Savoir-vivre

Dix conseils pour éviter de faire traiter d’antisémite dans les dîners en ville

Frédéric Bonnaud - Siné Hebdo

Dix conseils pour éviter de faire traiter d’antisémite dans les dîners en ville

La mode au sein de "Tsahal"

T-shirts très en vogue parmi les soldats de certaines unités de "Tsahal", "l'armée la plus morale du monde". Sur celui de gauche, le dessin représente une femme arabe (caricaturée par le vêtement) manifestement enceinte, vue à travers le viseur d'une arme. On lit en-dessous : "Un tir, deux morts".
A droite, c'est un enfant palestinien qui est représenté comme cible "privilégiée".

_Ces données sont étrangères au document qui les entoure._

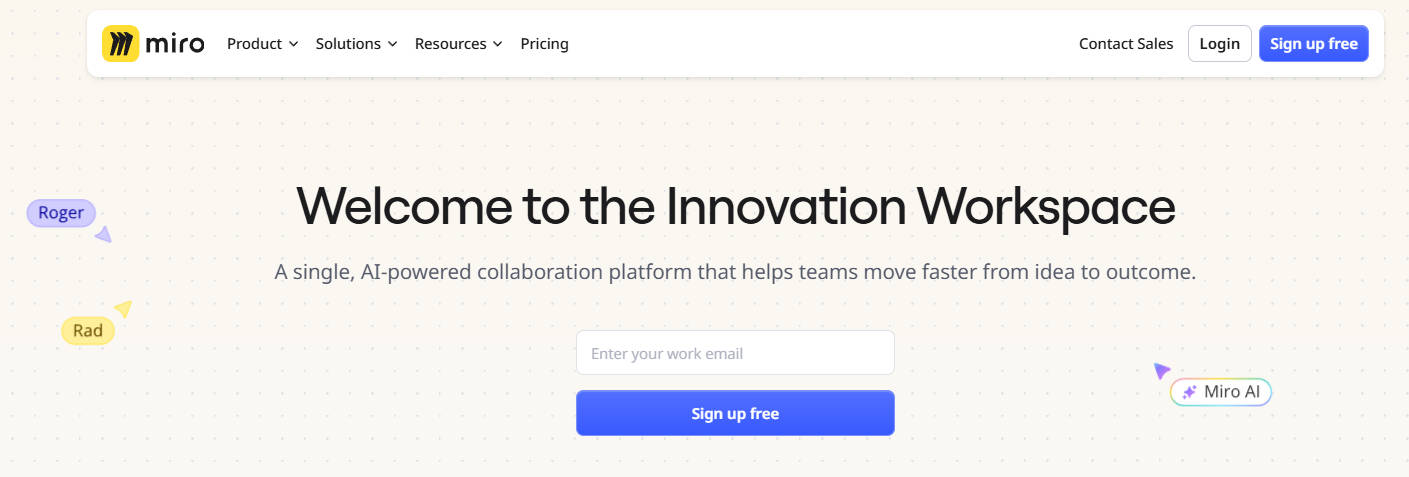Open the Contact Sales link
Screen dimensions: 1409x477
[x=1126, y=44]

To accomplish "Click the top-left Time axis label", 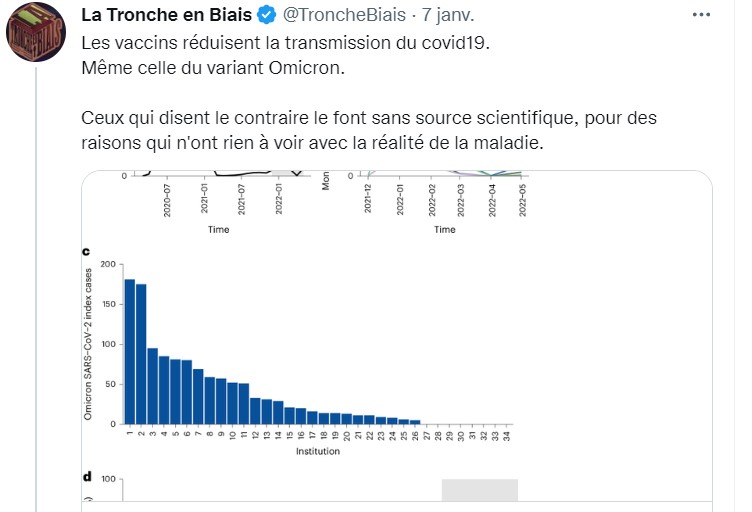I will (219, 229).
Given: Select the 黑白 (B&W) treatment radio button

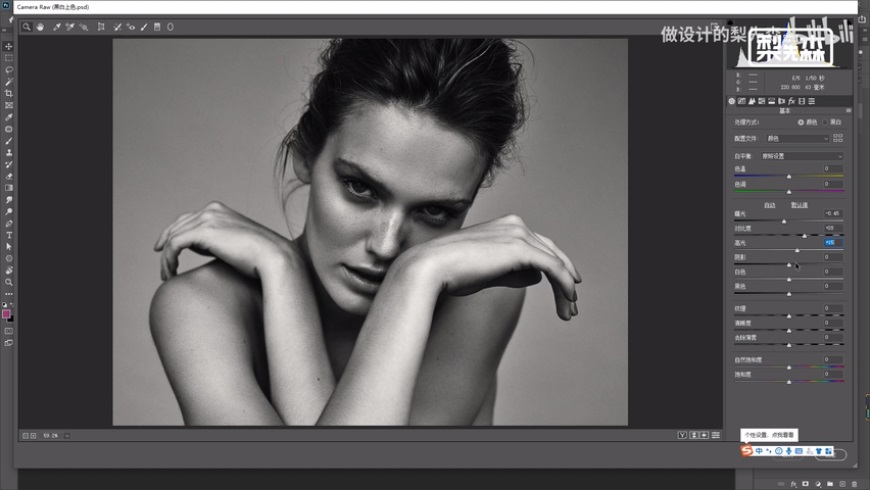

  1. Dire « Tsahal ». «Tsahal », mon amour. L’armée israélienne est la seule au monde que l’on appelle par son petit nom. Évitez absolument les termes «Tueurs de bébés».
  2. Ne surtout pas affirmer qu’Israël n’a nullement l’intention de rendre les Territoires - qui représente 22% de la Palestine historique. Il s’agit d’une guerre entre civilisations, pas d’un conflit territorial et encore moins colonial. C’est eux ou nous, c’est là que ça se joue, vous comprenez ? Vous avez envie de vivre dans une république islamique ?
  3. Refusez absolument toute conversation historique, source de confusion et d’aveuglement. D’où vient le Hamas ? Qui a contribué à son succès ? le Hamas, c’est le mal.
  4. Ne jamais prononcer le nom d’Ytzhak Rabin. Jamais.
  5. Ne pas se laisser émouvoir par le sort des victimes civiles. D’ailleurs, ce ne sont pas des «victimes civiles» mais de malheureux «boucliers humains». Le Hamas n’est d’ailleurs pas le seul à s’en servir ; l’ONU aussi dans les écoles où ses hôpitaux. BHL l’a écrit dans "Le Point" (8 janvier 2009) ; Tsahal téléphone systématiquement aux « Gazaouis vivant aux abords d’une cible militaire pour les inciter à évacuer les lieux ». Est-ce la faute de Tsahal si l’annuaire de Gaza n’est pas à jour ?
  6. Ne pas dire que Gaza, c’est grand comme le 9-4*. Ne pas insister sur le fait qu’à cause du blocus israélien, les bombardés ne peuvent s’enfuir absolument nulle part. C’est la sécurité d’Israël qui est en jeu, faut-il le rappeler ?
  7. S’inquiéter hautement de la « haine d’Israël ». Formulation ambiguë. Non pas la haine qu’éprouve Israël pour les indigènes palestiniens, mais bel et bien la haine que risquerait d’éprouver pour Israël tous ceux qui auraient la curieuse idée de lui reprocher quoi que ce soit. La popularité du bourreau plutôt que le sort de la victime.
  8. Bien insister sur l’aspect « communautaire » des manifestations pro-palestiniennes. Ne pas dire qu’elles sont composées d’une majorité d’Arabes mais d’une masse de « musulmans », parler de « mosquées à ciel ouvert », y aller carrément ! Tous les Arabes sont musulmans, non ? Sur les bords ? Plus ou moins ? Eux ou nous vous dis-je ! Les manifs pro-israéliennes, elles, ne sont pas « communautaires », pas le moins du monde.
  9. Ne pas parler – comme Jean Daniel dans l’Obs du 15 janvier 2009 – de « massacre des innocents ». Douteux ce Daniel. N’a-t-il pas écrit un livre intitulé la Prison juive ? Cas typique de « haine de soi ». Comment peut-on être juif et ne pas soutenir inconditionnellement Israël ? Ne jamais dire qu’il y a même des juifs qui manifestent avec les «musulmans» et les « islamo/fascistes». Triste, trop triste.
  10. Après le « Zénith de l’ignominie », exprimer sa crainte navrée d’une nouvelle et haineuse alliance « rouge-brun-beur ». Tant il est vari que l’extrême droite française a toujours été du côté des Arabes. C’est bien connu. C’est sa spécialité, son fonds de commerce, son beau souci. Et les Arabes savent bien où sont leurs vrais amis ! Le Pen, par exemple, était déjà pro-Arabe en Algérie. Il l’a prouvé. Ne jamais oublier non plus que plus c’est gros, plus c’est niais, mieux ça passe.
* Département français du Val-de-Marne.